Donovan’s turned off the heat on the stove. His spatula is on the counter, and his arms are crossed tightly over his chest. A muscle flexes in his neck as he listens, his stormy eyes drilling into me.

“They locked him up,” I say. “For a while.” It all washes back over me now. The day he tracked me down, held me at gunpoint. How he swore he’d ruin me, destroy my career, kill me if I didn’t disappear. “That’s when they came to me,” I say. “The Marshals. New name. New life. Different rules.”

I let out a breath, thinking hard around my next words.

“I followed all of those rules.” Every single one. “I didn’t leave anything behind. Didn’t keep anything I wasn’t supposed to. Didn’t tell anyone where I went or who I was now.”

My gaze drifts back to the kitchen. To him.

“My mom doesn’t even know where I am, though she knows I’m alive.” The words come out softer and more fragile because I don’t have certainties anymore… or answers. “I did everything right, and he still found me.”

I wrap my arms around myself and start pacing. “They were supposed to protect me,” I say. “That’s the whole point.” My voice cracks. “But my house is wrecked, and my neighbor says she ‘knows about me.’”

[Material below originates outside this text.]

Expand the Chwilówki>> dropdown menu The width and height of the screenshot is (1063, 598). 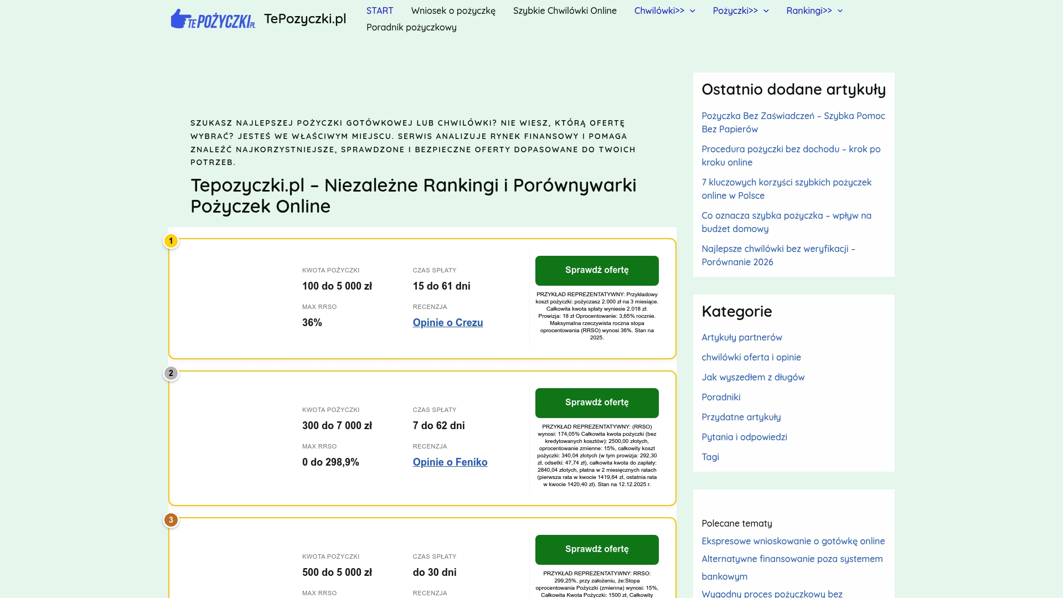(663, 11)
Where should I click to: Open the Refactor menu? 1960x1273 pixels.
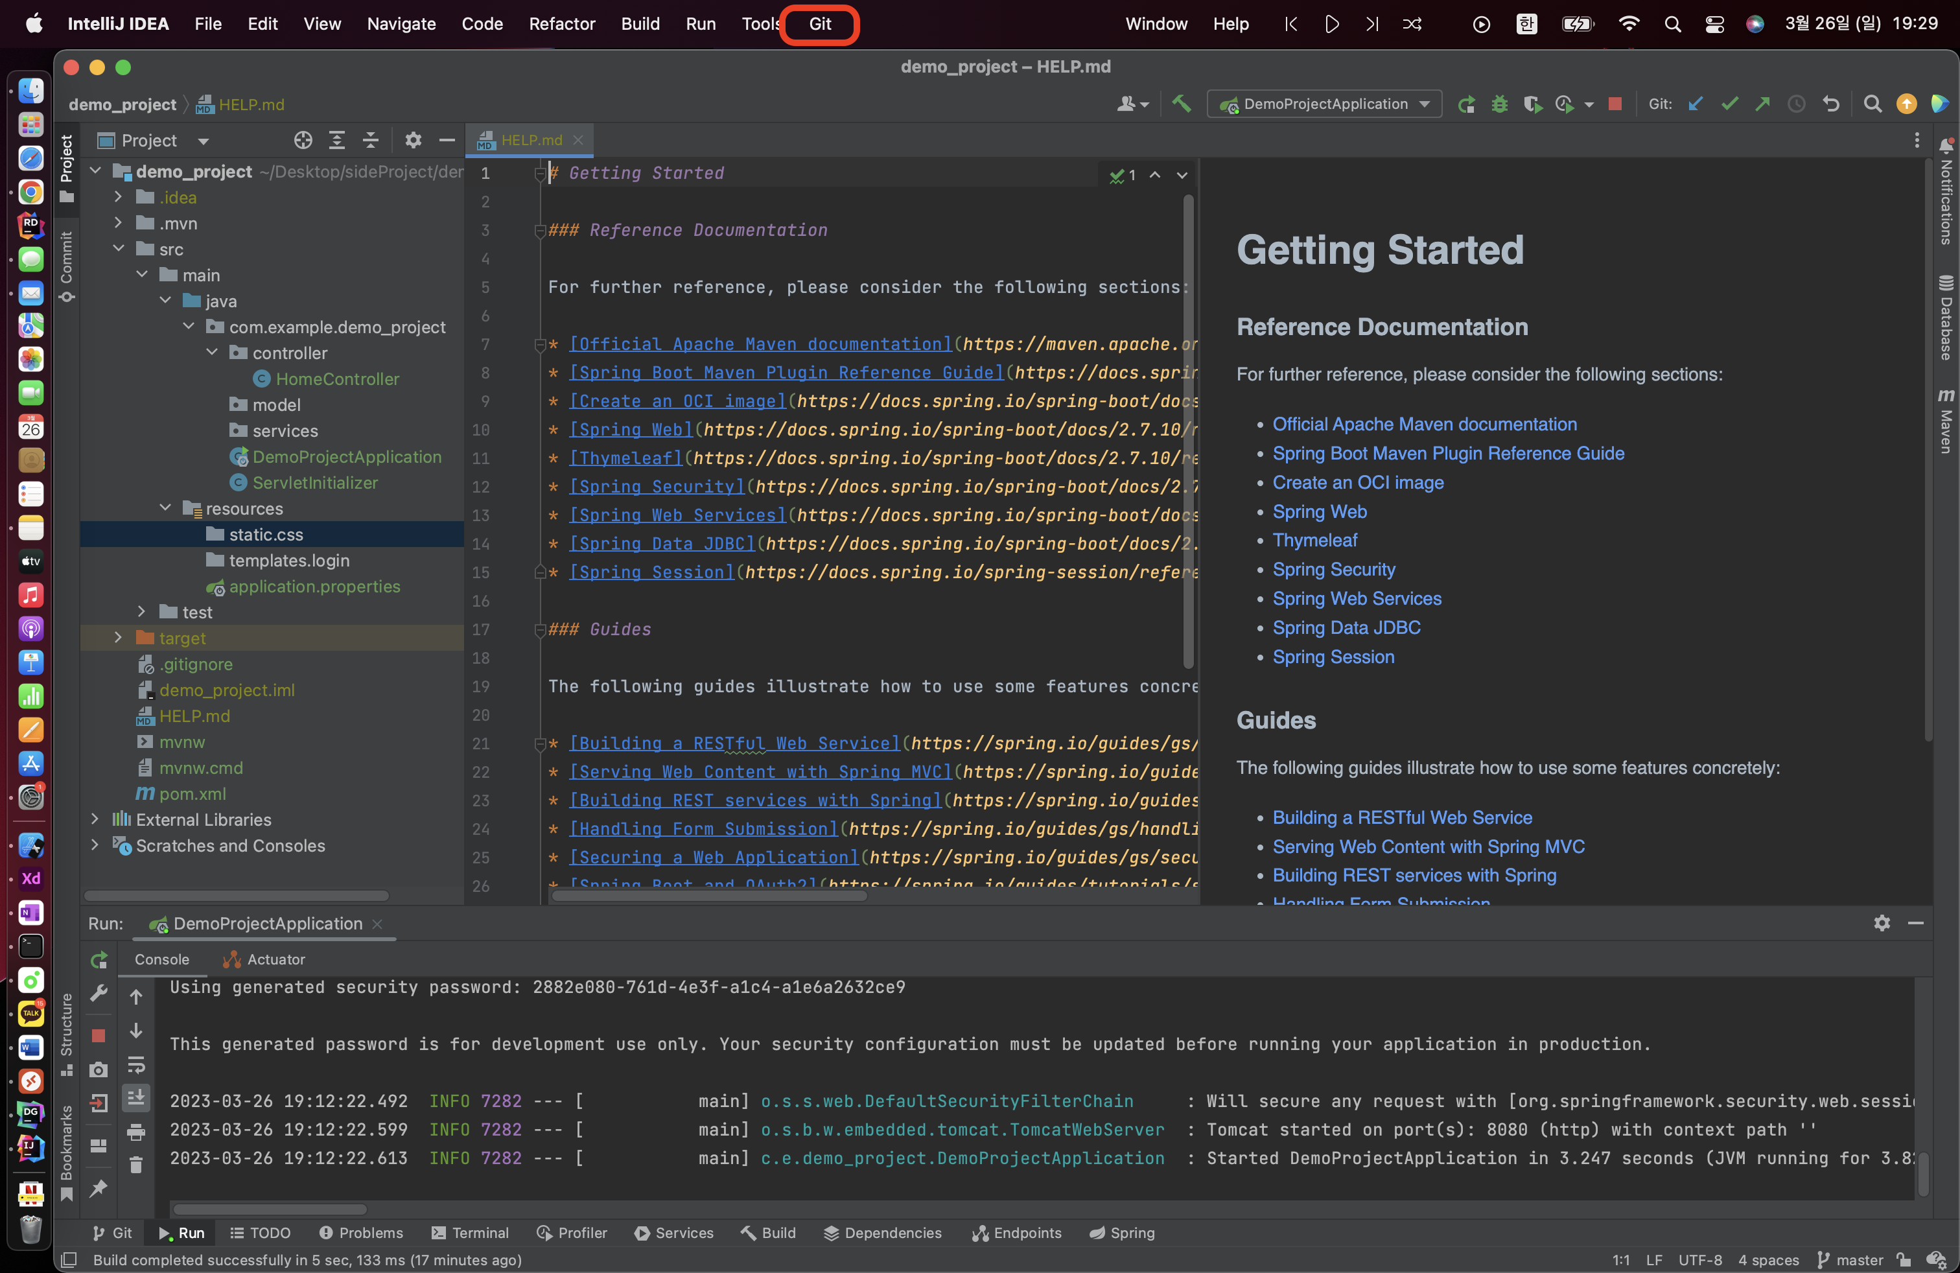click(x=561, y=24)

Donovan doesn’t say a thing. He just listens, though it looks like it takes something out of him to hold still.

I shake my head. “I don’t feel protected. I haven’t in longer than I care to think about, and I’ve lost everything. Everyone.”

Until you. Until one crazy night that felt like hope I no longer thought existed.

That’s the truth… the one I’ve been avoiding. The reason I can’t look at him now, even though every part of me longs to sink into his arms and forget about the world.

It doesn’t help that his gray-blue eyes flood with warmth and understanding. Or that he drops his arms to his sides like he’s half ready to reach for me, too.

I turn away, trying to ignore what I hunger for more than anything. A sense of home, of peace. Like I don’t have to do this all alone. But I have to or risk losing everything. Besides, he doesn’t deserve this. No one does.

I sniffle, wiping the back of my hand over my cheeks. “That’s why I was on the move the other night. That’s why I stumbled into the bachelor auction and bid on you. Because you looked…safe.”

Donovan nods once, heading my way. He sets a plate down in front of me. Eggs. Toast. Simple.

Then, he sits across from me. “You’re safe here,” he says.

“You can’t promise that.”

“I just did.”

My breath catches because he believes it. Completely. And for the first time since I stepped off that plane, I want to believe it, too.

“I don’t stay,” I say. It comes out softer now. Less like a warning. More like a confession.

His gaze doesn’t shift. “Then stay tonight.”

I look down at the plate and my hands, tracking the faint tremor that hasn’t quite left. “I don’t know how to do that,” I admit.

“Yeah,” he says. “You will.”

“Are you eating?” I ask quietly.

The pan still sizzles in the kitchen. “Have to finish mine. I’ll be right back.”

When he returns, we eat in silence, the only sounds the metal clink of forks against plates.